WIKIPEPTIDE

Comparison

IGF-1 vs MK-677

Both are researched for their ability to elevate IGF-1 activity and promote anabolic signalling, but through fundamentally different mechanisms. IGF-1 LR3 directly activates the IGF-1 receptor; MK-677 (ibutamoren) is an oral ghrelin mimetic that raises GH levels, which in turn stimulates endogenous hepatic IGF-1 production.

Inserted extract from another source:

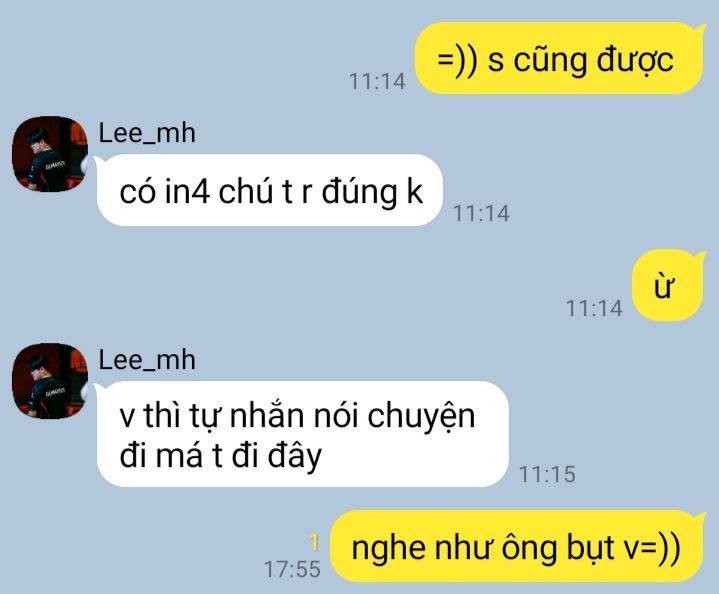Screen dimensions: 719x594
Task: Tap the upper Lee_mh sender name
Action: coord(147,133)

This difference in mechanism produces distinct pharmacological profiles, side effect patterns, and research applications.

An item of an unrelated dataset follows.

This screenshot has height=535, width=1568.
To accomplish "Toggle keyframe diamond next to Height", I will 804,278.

MK-677 is a non-peptide small molecule (not a peptide), but is commonly grouped with peptide research compounds due to its GH/IGF-1 axis activity.


Quick Comparison

Attribute IGF-1 LR3 MK-677 (Ibutamoren)
Molecular type Peptide (modified IGF-1 with LR3 extension) Non-peptide small molecule (ghrelin mimetic)
Mechanism Direct IGF-1 receptor (IGF-1R) agonism; activates PI3K/Akt and MAPK/ERK growth pathways GHS-R1a (ghrelin receptor) agonism; stimulates pituitary GH release; GH then drives hepatic IGF-1 production (indirect)
IGF-1 elevation route Direct (bypasses GH axis entirely) Indirect (via GH stimulation and hepatic IGF-1 synthesis)
Half-life ~12–15 hours (LR3 extension reduces IGFBP binding) ~24 hours (once-daily oral dosing)
Route SubQ or IM injection Oral (once daily)
Commonly reported doses 20–100 mcg/day SubQ or IM 10–25 mg/day oral
GH axis activity Suppresses GH secretion (negative feedback via IGF-1) Elevates GH secretion (the primary mechanism)
Hunger stimulation Minimal Significant (ghrelin receptor activation increases appetite)

Key Differences

The most important distinction between IGF-1 LR3 and MK-677 is how they engage the IGF-1 axis. IGF-1 LR3 directly activates the IGF-1 receptor (IGF-1R), bypassing the entire GH axis. It does not need to stimulate GH production; it acts as a substitute for endogenous IGF-1 at the receptor level. Paradoxically, because elevated IGF-1 is a negative feedback signal to the pituitary and hypothalamus, administering exogenous IGF-1 LR3 will suppress endogenous GH secretion, which may reduce endogenous IGF-1 production concurrently. MK-677 takes the opposite approach: it stimulates pulsatile GH secretion from the pituitary, leaving the body to produce its own IGF-1 in response to the elevated GH. This preserves the physiological axis and avoids suppressing endogenous GH.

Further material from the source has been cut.